A simplified microwave reactor (XH-MC-1, Xianghu, China) with a contact temperature probe was employed for the TpPa-2 synthesis (Fig. 2). The reaction equation was also shown in Fig. 2. Microwave synthesis of TpPa-2 was carried out based on modified Schiff base reactions. Initially, Tp, as intermediate material of TpPa-2 was prepared from phloroglucinol [34,35,45] (Supporting Information). Then, in the presence of 3 M GAA (2.5 mL) and a mixed solvents of mesitylene/dioxane (1:1, 15 mL), Tp (1.5 mmol) was reacted with Pa-2 (2.25 mmol) to synthesize TpPa-2 based on the modified Schiff-base reactions, which was carried out in an open microwave system with microwave power of 500 W at a predetermined temperature (100 °C, 120 °C) for a certain time (30, 60 and 90 min). Finally, the mixture were collected by centrifugal separation and extracted by acetone (100 mL) for 60 min with 4 cycles for purification under ambient condition.

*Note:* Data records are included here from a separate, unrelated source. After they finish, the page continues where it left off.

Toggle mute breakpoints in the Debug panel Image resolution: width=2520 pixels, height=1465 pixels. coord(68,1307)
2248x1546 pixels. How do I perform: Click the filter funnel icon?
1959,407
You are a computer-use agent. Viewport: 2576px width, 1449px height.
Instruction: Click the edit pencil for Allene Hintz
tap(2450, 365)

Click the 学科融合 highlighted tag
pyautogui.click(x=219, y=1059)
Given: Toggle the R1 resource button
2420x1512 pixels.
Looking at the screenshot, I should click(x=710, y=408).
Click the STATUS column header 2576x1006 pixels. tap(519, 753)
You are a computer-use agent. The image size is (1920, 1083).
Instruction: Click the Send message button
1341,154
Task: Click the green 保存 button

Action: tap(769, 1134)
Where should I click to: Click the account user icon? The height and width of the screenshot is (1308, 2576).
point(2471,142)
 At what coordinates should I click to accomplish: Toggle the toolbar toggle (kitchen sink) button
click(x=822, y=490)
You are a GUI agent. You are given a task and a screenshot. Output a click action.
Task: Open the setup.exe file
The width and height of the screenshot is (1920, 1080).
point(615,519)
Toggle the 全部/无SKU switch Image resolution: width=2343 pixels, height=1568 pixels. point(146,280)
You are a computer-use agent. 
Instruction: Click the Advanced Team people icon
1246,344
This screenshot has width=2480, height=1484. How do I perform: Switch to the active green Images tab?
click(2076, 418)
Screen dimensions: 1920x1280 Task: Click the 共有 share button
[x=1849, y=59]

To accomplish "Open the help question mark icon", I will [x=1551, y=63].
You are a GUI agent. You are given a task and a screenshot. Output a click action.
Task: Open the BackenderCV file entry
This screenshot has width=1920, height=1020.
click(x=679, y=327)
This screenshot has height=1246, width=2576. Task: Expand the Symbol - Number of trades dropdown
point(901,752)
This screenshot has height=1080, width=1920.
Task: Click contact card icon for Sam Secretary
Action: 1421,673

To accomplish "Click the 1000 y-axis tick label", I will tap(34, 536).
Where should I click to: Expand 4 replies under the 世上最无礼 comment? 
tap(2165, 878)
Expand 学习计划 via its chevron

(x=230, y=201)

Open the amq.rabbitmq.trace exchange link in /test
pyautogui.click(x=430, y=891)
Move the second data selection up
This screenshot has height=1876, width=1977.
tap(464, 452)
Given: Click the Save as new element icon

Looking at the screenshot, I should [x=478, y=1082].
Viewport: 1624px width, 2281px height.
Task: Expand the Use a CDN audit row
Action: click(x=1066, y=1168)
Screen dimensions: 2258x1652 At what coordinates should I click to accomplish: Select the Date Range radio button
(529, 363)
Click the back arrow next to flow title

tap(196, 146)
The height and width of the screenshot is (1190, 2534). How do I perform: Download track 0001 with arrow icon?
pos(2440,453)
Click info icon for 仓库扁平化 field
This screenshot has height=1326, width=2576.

Before measuring porosity and SBET, the samples were degassed at −196 °C and activated at 180 °C for 6 h under highvacuum conditions. The resultant TpPa-2 was denoted as TpPa- 2(MW). For comparison, TpPa-2 was also prepared using mechanochemical method (denoted as TpPa-2(MC)) by manual grinding in a mortar and pestle, similar to the previous studies . TpPa-2(MC) was initially identified by visual color change (Fig. S1b).